Last March, the city established the PRESS Program (Program for Reintegration, Engagement, Safety and Support) designed to boost collaboration between the New Haven Police Department, the state Department of Correction, the state Offices of Probation and Parole, the local reentry services organization Project M.O.R.E., the U.S. Attorney’s Office, the city Community Services Administration, the Connecticut Violence Intervention Program (CTVIP), and others.
Elicker said PRESS currently meets regularly over Zoom to collectively “identify the people they think have the highest potential of engaging in violence,” and determine how best to service and reach out to those individuals.
Parks’s new role will be to specialize in further coordinating between those independent agencies and government offices to more closely identify “who is falling through the cracks and how do we fix that?” according to Elicker. Parks will also be responsible for leading proactive research into what other “evidence-based approaches” other cities and states are pursuing to reduce violence, asking the question: “How do we adopt even more innovative programs?”

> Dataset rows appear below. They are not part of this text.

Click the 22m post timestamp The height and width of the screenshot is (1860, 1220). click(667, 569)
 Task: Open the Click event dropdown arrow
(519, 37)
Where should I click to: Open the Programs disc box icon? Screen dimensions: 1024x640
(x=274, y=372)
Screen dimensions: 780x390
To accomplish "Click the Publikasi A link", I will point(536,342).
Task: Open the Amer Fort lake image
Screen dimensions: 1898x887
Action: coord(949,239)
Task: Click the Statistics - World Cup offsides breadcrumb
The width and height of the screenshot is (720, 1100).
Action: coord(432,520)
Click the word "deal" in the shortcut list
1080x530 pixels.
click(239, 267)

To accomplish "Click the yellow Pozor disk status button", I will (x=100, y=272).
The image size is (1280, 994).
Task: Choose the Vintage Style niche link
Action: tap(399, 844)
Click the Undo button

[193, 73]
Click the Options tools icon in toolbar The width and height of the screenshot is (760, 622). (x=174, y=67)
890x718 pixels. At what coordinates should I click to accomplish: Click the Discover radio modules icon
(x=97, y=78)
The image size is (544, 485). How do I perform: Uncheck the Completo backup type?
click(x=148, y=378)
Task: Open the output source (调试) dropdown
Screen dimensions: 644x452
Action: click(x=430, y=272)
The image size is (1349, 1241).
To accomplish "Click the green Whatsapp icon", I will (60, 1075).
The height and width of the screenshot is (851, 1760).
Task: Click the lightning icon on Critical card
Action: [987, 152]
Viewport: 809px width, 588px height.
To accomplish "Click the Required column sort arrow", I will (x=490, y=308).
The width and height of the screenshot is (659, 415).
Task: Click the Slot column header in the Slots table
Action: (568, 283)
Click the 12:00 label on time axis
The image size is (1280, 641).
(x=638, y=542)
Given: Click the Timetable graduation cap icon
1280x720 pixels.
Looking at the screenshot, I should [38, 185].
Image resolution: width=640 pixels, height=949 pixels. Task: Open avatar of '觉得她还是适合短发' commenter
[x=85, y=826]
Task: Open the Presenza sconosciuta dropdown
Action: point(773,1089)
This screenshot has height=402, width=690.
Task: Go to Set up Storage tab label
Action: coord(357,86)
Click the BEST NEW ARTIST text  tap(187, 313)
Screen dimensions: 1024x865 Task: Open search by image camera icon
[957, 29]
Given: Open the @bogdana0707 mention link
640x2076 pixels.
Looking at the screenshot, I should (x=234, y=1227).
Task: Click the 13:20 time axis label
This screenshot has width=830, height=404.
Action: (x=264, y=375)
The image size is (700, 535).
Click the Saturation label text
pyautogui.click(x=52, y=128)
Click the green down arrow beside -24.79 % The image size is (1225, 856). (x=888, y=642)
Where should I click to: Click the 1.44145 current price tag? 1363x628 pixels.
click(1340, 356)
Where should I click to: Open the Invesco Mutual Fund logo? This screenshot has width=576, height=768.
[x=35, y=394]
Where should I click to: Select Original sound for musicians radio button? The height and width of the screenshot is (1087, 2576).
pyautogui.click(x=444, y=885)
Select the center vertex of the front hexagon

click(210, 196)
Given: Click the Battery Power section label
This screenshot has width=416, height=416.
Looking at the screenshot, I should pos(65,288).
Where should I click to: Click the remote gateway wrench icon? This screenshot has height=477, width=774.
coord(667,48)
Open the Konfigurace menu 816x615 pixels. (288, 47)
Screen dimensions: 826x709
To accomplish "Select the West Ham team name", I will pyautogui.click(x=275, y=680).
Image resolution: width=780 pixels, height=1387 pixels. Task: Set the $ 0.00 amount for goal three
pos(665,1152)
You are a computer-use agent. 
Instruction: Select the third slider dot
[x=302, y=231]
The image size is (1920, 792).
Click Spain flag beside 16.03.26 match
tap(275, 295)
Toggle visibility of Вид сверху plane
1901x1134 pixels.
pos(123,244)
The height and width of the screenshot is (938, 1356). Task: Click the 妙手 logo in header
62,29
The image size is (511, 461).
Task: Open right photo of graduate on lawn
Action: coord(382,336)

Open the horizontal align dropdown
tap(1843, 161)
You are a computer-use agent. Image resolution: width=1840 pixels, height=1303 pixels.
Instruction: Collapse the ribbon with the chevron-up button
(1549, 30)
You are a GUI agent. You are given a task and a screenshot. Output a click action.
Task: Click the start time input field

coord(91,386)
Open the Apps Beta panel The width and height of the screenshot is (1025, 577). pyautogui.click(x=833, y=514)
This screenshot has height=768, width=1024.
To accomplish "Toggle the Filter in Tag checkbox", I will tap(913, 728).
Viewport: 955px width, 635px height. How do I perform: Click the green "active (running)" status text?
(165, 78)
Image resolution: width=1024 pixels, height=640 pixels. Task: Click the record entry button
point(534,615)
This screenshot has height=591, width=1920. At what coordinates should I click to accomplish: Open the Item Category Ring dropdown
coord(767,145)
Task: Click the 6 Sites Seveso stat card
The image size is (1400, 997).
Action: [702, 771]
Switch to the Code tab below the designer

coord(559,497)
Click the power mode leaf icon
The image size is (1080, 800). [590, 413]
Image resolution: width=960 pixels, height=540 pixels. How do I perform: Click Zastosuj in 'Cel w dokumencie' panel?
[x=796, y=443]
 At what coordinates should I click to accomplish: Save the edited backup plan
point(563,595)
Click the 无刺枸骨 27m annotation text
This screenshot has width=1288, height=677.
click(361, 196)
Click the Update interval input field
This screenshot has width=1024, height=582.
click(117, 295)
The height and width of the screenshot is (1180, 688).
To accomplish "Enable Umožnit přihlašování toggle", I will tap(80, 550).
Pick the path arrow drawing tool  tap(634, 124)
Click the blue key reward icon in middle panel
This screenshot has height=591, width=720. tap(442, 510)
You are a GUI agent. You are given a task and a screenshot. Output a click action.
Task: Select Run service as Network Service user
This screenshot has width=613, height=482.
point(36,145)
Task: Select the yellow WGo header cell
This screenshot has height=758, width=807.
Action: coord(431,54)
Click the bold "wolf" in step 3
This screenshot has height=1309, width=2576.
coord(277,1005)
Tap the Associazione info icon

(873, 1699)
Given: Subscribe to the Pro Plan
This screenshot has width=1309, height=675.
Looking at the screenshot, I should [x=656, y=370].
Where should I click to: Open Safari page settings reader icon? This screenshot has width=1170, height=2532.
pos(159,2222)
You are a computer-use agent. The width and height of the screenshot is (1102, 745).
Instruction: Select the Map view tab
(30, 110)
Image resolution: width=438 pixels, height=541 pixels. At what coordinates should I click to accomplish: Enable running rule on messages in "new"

Jahad also noted Friday that Parks’s hiring should assist in “formalizing” the relationships between department and agency leaders that already exist to ensure that even “as someone steps up or moves aside,” the city has a systematic and replicable means of keeping track of and aiding residents in need of support.
Dalal, the city’s community services administrator, said that the office of violence prevention will follow a social services framework, honoring the “dignity, individuality and circumstances” of every individual in order to adequately connect them with resources that could help quell violent behavior, from housing to employment to mental health services.
“We’ve got a good strong structure and we need to add to it,” Police Chief Jacobson said of the city’s framework for confronting gun violence and crime.
“People in these scenarios don’t just take help the first time you ask them — you have to be persistent,” he said, adding that “more coordination and collaboration” is key to ensuring that every individual in need gets the support required to avoid violent encounters.
Parks said his commitment to working with individuals and communities disproportionately impacted by violence has roots in his childhood. After his family immigrated from Jamaica when he was a kid, Parks said he grew up “dodging violence” rampant in his New York City neighborhood and witnessed the murder of a close friend in his early 20s.
After years working directly with those stuck in cycles of violent behavior or traumatized by loved ones lost to bullets, Parks said he is now looking forward to a broader, high-level leadership role that will allow him to consider systemic interventions to preserve life — and “hopefully eradicate” regular acts of violence.